Segundo o relator, há movimentações com CNPJs que não existem e informações incompletas, por exemplo, sobre horários de operações bancárias. “A solução desse problema é essencial para termos uma investigação profunda da organização criminosa. Essas inconsistências não são pontuais, são muito sistêmicas”, disse Cunha.
A CPMI já enviou dois ofícios ao Banco Central pedindo providências para que oito bancos respeitem as ordens judiciais e enviem os dados corretos e completos à comissão. Os bancos notificados são: HSBC, Safra, Cruzeiro do Sul, BMG, Caixa Econômica Federal, Banco do Brasil, Pine e Banco Rural.
O deputado Onyx Lorenzoni (DEM-RS) afirmou que alguns bancos, mesmo com determinação judicial, não entregaram dados referentes à quebra de sigilo bancário.
Polícia Federal
O envio de dados inconsistentes também ocorre em outros órgãos. O senador Alvaro Dias (PSDB-PR) disse que os vídeos apreendidos pela Polícia Federal na casa de Adriano Aprígio, cunhado de Carlinhos Cachoeira, não chegaram na íntegra à comissão, apesar de o prazo ter vencido na quinta-feira passada.

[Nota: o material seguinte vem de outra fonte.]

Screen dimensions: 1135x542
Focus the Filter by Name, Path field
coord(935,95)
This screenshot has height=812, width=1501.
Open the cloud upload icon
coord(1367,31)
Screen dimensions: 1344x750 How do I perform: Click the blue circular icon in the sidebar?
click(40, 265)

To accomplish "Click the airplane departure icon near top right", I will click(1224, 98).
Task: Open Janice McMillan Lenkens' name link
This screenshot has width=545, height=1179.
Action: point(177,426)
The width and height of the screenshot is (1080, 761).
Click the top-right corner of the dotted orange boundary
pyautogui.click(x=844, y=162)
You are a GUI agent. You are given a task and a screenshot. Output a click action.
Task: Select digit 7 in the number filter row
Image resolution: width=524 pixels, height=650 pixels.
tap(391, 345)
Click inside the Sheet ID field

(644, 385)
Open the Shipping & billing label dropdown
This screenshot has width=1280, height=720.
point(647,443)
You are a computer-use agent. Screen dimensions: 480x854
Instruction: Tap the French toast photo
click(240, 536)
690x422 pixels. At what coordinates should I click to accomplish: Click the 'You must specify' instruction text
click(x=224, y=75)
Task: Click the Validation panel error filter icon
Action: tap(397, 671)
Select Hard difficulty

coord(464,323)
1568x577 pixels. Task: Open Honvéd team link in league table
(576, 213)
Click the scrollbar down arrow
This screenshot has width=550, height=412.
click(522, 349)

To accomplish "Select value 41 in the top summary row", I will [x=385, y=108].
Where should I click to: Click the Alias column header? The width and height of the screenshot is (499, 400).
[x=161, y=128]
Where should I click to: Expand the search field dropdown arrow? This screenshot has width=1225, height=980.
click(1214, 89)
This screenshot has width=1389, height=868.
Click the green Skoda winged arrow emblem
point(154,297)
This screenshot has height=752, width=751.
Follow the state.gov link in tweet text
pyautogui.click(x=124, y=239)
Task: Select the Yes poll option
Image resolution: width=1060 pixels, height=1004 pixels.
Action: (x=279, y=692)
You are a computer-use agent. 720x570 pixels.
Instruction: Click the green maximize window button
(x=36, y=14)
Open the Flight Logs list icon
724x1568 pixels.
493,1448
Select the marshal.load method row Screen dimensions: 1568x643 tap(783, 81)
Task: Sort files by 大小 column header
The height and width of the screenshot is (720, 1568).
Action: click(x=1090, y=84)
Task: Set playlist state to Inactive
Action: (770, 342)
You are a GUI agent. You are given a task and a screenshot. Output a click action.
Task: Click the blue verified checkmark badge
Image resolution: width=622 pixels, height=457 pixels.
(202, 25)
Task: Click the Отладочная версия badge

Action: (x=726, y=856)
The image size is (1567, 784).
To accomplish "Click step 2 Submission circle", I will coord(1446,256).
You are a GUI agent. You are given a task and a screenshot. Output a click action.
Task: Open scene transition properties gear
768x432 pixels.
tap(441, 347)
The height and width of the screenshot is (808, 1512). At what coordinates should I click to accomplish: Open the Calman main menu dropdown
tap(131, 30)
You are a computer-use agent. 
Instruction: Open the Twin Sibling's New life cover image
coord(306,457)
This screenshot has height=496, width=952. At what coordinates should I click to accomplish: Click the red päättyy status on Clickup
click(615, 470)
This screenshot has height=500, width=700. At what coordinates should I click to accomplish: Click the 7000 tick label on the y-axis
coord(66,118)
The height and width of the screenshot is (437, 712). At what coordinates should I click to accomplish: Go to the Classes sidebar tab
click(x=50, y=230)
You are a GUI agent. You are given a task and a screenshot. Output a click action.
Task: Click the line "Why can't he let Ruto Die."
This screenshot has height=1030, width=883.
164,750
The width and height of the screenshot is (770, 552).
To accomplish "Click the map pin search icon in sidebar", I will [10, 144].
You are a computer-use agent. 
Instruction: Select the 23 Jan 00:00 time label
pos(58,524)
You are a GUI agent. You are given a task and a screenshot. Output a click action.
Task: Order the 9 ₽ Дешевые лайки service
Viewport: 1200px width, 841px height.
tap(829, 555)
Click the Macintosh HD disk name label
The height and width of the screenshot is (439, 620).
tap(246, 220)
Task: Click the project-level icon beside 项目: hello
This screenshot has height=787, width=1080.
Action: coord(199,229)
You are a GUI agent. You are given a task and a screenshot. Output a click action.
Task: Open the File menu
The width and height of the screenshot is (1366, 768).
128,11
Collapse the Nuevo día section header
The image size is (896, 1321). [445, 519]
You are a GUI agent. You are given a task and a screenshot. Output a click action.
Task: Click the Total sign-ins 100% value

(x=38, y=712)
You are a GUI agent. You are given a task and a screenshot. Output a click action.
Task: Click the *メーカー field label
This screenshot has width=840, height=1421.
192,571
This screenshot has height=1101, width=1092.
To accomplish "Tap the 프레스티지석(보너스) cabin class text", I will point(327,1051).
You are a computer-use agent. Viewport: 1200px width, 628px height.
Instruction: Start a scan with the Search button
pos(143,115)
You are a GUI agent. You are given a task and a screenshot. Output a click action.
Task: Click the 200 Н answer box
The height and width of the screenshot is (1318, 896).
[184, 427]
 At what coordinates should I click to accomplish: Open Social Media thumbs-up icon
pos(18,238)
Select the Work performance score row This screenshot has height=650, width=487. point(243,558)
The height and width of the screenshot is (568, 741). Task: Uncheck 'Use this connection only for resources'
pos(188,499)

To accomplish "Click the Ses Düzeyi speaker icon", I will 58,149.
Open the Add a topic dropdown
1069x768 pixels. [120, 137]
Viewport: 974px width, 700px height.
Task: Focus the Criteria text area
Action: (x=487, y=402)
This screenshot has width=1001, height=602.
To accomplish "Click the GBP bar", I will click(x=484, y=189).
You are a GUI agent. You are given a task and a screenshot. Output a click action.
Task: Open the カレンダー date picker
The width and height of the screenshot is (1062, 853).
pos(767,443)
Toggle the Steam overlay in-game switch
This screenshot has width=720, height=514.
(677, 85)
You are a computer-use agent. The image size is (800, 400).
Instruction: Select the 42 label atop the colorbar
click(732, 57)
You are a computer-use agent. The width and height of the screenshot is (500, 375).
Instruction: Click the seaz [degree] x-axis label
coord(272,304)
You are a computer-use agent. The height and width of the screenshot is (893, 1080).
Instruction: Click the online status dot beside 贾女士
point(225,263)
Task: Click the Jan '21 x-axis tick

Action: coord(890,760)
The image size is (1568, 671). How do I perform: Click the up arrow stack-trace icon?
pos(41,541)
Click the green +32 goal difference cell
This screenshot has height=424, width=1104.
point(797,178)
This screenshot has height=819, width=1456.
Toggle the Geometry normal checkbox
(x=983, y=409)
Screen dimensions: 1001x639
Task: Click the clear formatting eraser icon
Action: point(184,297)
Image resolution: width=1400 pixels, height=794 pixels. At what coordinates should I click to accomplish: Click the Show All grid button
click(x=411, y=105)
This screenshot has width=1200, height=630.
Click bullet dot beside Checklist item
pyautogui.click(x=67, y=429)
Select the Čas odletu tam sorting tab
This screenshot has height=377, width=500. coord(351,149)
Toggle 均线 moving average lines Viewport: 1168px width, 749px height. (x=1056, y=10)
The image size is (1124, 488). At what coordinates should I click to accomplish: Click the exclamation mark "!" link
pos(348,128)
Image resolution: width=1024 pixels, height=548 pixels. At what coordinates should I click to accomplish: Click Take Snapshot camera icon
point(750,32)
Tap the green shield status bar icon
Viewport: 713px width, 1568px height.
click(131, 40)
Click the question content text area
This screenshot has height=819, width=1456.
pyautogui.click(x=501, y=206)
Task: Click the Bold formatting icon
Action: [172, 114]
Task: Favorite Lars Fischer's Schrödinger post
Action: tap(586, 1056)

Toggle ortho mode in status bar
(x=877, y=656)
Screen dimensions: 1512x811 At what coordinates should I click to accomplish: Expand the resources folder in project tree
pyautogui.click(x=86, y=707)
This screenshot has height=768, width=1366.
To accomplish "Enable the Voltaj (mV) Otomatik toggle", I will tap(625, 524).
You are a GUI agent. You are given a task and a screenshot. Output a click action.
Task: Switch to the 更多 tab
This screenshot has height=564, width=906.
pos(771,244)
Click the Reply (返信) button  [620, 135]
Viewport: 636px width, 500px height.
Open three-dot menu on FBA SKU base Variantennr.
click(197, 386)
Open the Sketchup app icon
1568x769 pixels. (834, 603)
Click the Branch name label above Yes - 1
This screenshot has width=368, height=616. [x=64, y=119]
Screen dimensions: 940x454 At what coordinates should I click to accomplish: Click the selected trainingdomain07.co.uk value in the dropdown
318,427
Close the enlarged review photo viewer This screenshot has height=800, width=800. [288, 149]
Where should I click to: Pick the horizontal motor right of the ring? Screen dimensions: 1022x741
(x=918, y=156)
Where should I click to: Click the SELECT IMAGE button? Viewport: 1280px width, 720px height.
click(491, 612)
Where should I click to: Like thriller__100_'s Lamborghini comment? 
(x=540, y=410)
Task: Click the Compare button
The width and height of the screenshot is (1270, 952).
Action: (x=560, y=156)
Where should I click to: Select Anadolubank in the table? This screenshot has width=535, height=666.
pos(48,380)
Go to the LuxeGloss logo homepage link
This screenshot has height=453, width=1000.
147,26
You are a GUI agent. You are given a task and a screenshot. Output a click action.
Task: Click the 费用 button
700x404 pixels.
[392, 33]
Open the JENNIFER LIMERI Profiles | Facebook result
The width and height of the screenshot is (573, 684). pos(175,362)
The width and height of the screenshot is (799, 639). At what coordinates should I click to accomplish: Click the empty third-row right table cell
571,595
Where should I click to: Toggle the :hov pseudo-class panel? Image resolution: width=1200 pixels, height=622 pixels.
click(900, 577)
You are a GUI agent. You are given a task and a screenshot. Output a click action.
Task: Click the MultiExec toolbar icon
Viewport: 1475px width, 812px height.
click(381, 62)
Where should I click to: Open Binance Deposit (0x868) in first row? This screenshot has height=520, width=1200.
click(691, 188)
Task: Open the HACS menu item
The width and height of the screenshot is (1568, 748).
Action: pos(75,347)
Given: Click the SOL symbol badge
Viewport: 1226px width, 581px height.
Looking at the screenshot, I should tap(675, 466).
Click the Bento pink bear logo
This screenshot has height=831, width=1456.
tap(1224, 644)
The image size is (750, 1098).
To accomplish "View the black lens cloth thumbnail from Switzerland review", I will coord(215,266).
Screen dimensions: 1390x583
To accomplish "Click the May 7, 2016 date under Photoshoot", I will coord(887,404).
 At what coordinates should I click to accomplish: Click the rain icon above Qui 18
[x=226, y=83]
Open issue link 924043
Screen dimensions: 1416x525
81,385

Parte da filmagem chegou à CPMI nesta segunda-feira (2). Segundo a secretaria da comissão, a Polícia Federal alegou que ainda está organizando o material e o registrando na Justiça antes de enviá-lo aos parlamentares.
“As informações sigilosas, quando chegam, chegam incompletas e lentamente. Há requerimentos que não são acolhidos. Provas que podem ser consideradas por esta CPI não chegam”, disse Alvaro Dias.
Anvisa e telefônicas
A CPMI também já reclamou oficialmente da Agência Nacional de Vigilância Sanitária (Anvisa), que ainda não enviou dados pedidos em 22 de maio sobre reuniões entre técnicos do órgão e a Vitapan Indústria Farmacêutica, empresa de Cachoeira.
As telefônicas Claro e Embratel também foram alvo de um “puxão de orelhas” oficial, por não enviarem os dados de sigilo telefônico no formato pedido.
Só no mês de junho, a CPMI encaminhou 12 ofícios na tentativa de conseguir dados completos para a investigação. Metade desses documentos foi para pedir a íntegra de relatórios, gravações telefônicas e vídeos das operações Vegas e Monte Carlo, da Polícia Federal.